Two years later, while I was in the final stages of preparing Fragile Families for publication, Donald Trump’s campaign rhetoric of Mexicans as “rapists” and “bad people” was circulating widely. And the publication of Fragile Families has coincided with the Trump administration’s new approach to deportation as a sweeping set of policies that aims to treat all undocumented U.S. residents as criminals without differentiation. Although it is too early to comprehend the impact of this change in policy, which thus far includes rising numbers of border enforcement agents and attempts to close down borders in new ways, it is not a leap to envision that these changes will likely result in increased numbers of separated families and an increased presence of U.S. citizen children in foster care. Most importantly, Trump’s rhetoric has continued to unleash and to validate a white nationalist worldview that sees immigration as a dangerous, criminal threat to the nation – a position which is not in any sense new, but which has been given a public forum that has been unprecedented for decades.

As media coverage has highlighted, the early months of Trump’s presidency have already seen key policy shifts. Undocumented parents and relatives who were previously comparatively safe in providing homes for unaccompanied minors while they awaited processing within the immigration system are now being systematically deported, and in some cases charged with human smuggling. An expansion of ICE authority to deport any undocumented individual has converted the previously safe spaces of churches and courtrooms into places of potential, and increasingly likely, apprehension. All of these changes undermine the efforts of law enforcement officers and child welfare authorities to do their important work of responding to real threats of violence and keeping communities safe.

Fragile Families is a call to consider the human consequences of policies that see children as cases, and undocumented parents and families primarily as criminals, and to build policies based in the extensive research that demonstrates unequivocally that children are better served by being reunited with parents, regardless of nationality, in cases where there is no evidence of serious abuse or neglect.

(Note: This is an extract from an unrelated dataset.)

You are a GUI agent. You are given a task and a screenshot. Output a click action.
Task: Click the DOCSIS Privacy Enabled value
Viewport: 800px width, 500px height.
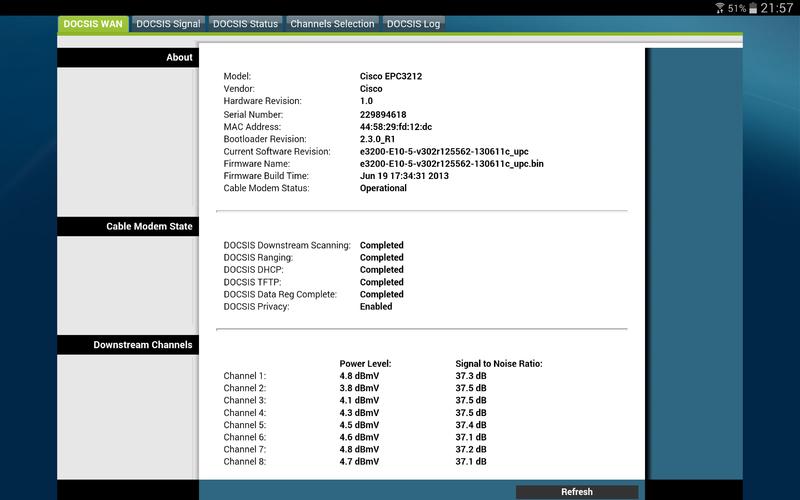click(376, 307)
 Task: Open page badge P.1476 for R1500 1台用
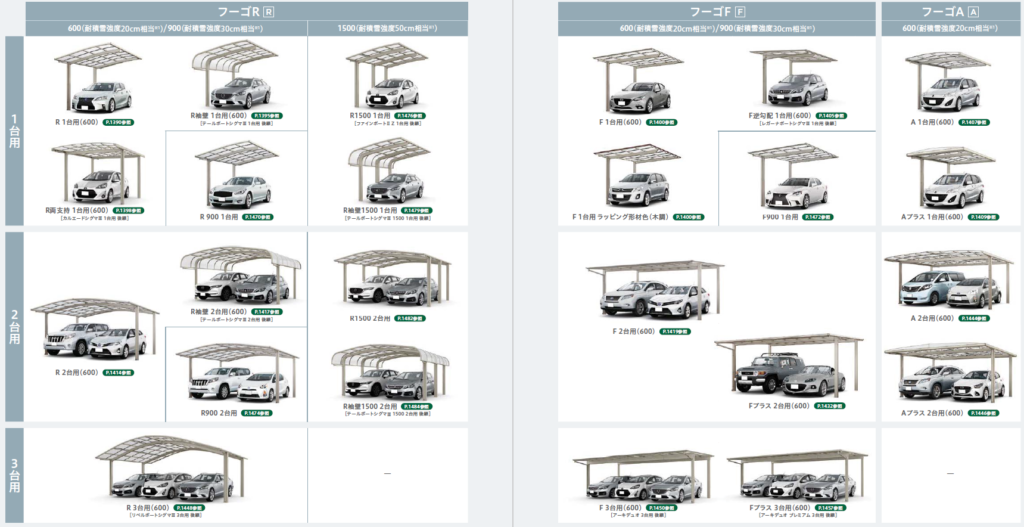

It highlights needs across the board for more time and resources for child welfare services staff, and the need to empower them to do what is best for particular children and families, rather than having to bend to the whims of the current political discourse. It calls attention to the need for such staff to be relieved from ever-increasing budget constraints, anti-immigrant sentiment, and policies which inadvertently reframe detained parents as parents who have abandoned their children, and undocumented or deported parents as abusive, uncaring, irresponsible, or simply absent. In this political moment, we seem to be hurtling rapidly in the wrong direction.